Per quanto concerne la matematica, ciò potrebbe portare a scongiurare la cosiddetta “matofobia” (termine assolutamente privo di eleganza).

Superamento che richiede anche la collaborazione dei genitori, per i quali  sul sito nostrofiglio.it sono disponibili informazioni relative a risultati di ricerche sperimentali in campo internazionale. Il matematico Seymour Papert sostiene che la paura della matematica è dovuta all’ansia derivante da iniziali difficoltà nell’affrontare tale disciplina,  acuite, diciamo noi,  dalla  sensazione di avere poco tempo a disposizione in rapporto alle proprie capacità di concentrarsi. Sapendo che saranno  seguiti in un arco temporale più esteso, i bambini potranno sentirsi più motivati e la matematica cominceranno, se non a volerla sposare, almeno ad amarla. Gli psicologi Sian Beilock e Denes Szucs informano che,  per conseguire simili risultati,  si è rivelata utile la strategia dei piccoli passi. Il matematico Toru Kumon aggiunge che è importante rendere l’allievo consapevole del fatto che lo si vuole non soggetto passivo dell’apprendimento ma soggetto capace di elaborare personalmente il sapere.

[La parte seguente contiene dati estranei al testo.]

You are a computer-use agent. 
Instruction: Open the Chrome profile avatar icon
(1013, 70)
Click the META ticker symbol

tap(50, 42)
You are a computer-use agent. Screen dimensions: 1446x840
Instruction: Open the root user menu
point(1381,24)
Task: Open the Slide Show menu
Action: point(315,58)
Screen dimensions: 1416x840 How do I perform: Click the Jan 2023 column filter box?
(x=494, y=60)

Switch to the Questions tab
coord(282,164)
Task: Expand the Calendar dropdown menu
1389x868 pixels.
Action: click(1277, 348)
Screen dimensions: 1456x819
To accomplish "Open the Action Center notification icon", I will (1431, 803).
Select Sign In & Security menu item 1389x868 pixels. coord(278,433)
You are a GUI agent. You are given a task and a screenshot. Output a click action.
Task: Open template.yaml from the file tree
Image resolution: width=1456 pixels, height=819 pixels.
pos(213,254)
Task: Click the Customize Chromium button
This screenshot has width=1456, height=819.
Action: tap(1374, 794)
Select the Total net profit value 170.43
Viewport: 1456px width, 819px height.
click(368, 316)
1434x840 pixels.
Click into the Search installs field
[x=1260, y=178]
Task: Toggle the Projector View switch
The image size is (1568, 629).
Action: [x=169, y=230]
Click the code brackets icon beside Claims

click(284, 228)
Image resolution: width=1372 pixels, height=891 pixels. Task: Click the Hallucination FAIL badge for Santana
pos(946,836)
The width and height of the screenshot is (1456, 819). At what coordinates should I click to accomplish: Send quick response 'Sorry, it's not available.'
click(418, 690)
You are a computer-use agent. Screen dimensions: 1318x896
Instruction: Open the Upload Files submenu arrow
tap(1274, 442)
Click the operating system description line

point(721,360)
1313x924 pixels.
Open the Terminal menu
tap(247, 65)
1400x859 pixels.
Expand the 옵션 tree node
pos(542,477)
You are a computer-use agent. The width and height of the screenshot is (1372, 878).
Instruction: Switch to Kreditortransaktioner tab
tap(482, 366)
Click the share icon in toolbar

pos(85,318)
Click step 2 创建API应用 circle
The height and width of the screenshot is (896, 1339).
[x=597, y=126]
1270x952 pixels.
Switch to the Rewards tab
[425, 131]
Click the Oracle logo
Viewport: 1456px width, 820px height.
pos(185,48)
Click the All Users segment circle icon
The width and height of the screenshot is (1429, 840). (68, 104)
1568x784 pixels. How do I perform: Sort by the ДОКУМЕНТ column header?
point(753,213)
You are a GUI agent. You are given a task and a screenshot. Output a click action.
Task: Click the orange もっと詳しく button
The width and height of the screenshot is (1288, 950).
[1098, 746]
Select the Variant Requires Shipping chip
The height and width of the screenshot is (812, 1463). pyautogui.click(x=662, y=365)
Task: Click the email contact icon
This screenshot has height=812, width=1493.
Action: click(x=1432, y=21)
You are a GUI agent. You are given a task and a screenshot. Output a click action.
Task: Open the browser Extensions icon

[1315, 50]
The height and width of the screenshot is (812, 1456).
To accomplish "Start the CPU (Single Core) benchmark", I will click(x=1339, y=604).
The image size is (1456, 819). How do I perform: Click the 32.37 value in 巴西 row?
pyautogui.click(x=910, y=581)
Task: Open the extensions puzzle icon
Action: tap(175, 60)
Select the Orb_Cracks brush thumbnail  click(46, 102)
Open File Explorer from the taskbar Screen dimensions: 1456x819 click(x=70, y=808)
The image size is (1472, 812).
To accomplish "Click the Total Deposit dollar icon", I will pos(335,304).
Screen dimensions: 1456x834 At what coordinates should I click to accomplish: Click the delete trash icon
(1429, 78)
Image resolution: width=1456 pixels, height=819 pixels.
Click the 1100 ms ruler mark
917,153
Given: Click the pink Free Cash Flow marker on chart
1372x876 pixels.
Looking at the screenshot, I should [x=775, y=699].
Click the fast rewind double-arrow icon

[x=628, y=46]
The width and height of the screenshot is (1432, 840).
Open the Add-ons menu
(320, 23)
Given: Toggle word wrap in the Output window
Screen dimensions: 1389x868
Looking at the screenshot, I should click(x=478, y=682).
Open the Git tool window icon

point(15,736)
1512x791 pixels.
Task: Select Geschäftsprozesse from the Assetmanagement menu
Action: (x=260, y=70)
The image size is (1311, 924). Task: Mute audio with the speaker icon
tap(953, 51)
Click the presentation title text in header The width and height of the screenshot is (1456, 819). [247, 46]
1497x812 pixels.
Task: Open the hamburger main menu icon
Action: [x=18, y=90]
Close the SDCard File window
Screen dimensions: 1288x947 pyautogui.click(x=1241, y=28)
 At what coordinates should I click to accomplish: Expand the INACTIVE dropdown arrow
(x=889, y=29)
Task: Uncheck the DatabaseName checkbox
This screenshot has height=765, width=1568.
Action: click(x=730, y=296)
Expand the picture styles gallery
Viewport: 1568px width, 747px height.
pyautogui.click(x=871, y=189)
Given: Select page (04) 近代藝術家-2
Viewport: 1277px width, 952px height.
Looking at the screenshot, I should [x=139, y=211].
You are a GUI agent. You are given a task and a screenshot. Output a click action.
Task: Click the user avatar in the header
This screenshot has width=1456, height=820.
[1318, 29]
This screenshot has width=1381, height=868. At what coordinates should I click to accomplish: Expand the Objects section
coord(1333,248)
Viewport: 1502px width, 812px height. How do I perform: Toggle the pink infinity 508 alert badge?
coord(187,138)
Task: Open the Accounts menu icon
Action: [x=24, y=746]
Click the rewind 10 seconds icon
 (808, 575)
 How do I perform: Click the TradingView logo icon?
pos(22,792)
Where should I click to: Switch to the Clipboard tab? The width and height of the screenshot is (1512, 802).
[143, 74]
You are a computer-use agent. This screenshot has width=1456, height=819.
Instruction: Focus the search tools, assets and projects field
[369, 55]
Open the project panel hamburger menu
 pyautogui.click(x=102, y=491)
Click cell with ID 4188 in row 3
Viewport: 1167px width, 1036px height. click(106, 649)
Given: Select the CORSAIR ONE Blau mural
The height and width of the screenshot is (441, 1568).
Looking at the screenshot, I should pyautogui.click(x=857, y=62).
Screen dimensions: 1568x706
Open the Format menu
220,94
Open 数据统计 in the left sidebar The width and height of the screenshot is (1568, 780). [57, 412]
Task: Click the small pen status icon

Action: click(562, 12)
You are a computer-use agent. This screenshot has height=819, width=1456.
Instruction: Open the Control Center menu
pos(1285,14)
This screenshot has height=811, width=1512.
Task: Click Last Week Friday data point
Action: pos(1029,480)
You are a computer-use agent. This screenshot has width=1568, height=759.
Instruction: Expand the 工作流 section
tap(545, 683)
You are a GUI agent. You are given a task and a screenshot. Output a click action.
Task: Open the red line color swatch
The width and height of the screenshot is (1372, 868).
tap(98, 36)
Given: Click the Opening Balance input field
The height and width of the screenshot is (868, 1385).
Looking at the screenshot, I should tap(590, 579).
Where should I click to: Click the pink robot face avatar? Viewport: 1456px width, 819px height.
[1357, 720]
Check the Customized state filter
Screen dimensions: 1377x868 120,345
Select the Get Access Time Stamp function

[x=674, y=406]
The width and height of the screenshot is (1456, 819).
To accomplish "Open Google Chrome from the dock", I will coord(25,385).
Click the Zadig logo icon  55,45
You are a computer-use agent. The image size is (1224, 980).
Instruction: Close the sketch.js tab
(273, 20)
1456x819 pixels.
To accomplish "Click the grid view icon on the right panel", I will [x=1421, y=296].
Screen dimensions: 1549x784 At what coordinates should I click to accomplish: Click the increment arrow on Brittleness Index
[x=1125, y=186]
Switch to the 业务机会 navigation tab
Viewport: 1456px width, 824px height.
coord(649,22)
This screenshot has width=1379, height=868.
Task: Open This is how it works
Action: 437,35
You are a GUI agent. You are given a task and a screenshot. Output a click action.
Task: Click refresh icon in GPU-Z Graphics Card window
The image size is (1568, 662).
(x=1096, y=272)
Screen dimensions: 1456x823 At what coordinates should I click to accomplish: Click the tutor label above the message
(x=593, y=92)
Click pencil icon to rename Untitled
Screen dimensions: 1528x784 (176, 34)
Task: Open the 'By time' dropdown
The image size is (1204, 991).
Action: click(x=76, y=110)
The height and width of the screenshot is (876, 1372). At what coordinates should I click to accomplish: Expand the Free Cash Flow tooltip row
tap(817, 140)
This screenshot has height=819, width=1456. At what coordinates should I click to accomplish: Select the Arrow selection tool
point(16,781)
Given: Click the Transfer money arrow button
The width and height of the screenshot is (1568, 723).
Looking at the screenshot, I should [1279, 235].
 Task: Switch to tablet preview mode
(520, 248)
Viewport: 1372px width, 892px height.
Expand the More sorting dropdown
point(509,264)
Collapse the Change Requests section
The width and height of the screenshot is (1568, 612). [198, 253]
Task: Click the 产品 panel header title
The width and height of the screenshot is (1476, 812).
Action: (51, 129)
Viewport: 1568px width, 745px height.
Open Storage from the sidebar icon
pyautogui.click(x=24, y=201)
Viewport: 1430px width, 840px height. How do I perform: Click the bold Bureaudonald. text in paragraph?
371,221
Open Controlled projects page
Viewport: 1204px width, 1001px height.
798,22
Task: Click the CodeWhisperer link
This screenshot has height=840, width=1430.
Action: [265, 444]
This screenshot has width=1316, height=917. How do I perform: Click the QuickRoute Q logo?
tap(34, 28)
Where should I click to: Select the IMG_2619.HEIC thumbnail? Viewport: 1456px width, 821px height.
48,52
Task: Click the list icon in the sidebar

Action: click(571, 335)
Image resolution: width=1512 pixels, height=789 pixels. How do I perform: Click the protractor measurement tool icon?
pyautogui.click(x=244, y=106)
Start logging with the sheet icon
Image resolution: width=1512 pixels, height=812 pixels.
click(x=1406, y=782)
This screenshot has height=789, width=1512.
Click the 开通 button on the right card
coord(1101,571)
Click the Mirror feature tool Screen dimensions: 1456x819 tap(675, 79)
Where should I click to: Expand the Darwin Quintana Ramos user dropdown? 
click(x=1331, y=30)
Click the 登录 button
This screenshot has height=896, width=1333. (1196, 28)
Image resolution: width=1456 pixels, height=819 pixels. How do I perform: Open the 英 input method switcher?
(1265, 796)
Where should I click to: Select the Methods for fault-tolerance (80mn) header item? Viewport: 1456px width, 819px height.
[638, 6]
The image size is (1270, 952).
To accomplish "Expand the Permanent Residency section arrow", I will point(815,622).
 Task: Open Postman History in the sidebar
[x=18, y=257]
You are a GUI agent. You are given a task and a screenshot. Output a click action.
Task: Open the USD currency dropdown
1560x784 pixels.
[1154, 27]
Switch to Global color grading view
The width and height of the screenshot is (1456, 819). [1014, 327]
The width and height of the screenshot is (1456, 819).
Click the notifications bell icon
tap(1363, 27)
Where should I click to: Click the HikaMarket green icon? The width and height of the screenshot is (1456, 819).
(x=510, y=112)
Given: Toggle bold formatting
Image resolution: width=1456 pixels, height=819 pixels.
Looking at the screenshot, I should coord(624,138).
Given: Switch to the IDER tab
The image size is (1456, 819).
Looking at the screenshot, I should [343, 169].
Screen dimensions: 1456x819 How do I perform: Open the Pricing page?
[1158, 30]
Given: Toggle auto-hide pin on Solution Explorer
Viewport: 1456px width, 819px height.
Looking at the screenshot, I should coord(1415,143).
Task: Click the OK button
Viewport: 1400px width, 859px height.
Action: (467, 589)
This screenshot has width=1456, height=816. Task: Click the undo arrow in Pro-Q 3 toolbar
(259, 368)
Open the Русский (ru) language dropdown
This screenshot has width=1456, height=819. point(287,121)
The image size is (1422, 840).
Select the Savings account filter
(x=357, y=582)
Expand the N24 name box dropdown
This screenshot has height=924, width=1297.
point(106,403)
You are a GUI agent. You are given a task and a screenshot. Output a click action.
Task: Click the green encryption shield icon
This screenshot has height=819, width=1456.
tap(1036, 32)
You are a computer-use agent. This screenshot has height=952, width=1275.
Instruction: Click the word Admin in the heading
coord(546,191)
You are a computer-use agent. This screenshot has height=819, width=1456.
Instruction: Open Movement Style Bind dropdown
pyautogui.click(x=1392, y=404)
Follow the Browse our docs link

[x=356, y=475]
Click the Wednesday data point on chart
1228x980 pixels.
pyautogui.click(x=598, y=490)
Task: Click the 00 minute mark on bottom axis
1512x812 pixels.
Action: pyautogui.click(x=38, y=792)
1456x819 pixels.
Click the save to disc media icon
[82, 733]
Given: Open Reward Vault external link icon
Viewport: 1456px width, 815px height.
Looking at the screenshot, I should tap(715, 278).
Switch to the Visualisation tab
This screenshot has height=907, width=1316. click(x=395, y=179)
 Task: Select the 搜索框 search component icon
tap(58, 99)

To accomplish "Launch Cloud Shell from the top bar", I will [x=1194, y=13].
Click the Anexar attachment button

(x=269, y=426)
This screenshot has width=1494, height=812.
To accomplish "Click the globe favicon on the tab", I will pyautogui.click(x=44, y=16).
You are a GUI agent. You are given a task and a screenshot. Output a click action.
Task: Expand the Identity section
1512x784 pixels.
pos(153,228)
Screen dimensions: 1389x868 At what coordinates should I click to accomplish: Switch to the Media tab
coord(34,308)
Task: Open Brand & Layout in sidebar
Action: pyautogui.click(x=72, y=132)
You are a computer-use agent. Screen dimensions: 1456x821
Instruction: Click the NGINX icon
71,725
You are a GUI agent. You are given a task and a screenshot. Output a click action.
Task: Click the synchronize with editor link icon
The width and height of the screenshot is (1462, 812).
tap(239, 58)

Purtroppo nel nostro paese manca un raccordo fra le leggi e la pedagogia.

Si genera così un vuoto nel quale a dispetto del MIM o con la sua tolleranza o addirittura, come non vorremo credere che sia,  cooperazione, si inseriscono enti privatistici e appetiti aziendalistici. Speriamo che questa nostra commemorazione della legge n. 1859 del 31 dicembre 1962, istitutiva della scuola media unica per tutti i preadolescenti italiani, induca a ripensare il valore autenticamente democratico di quella svolta epocale.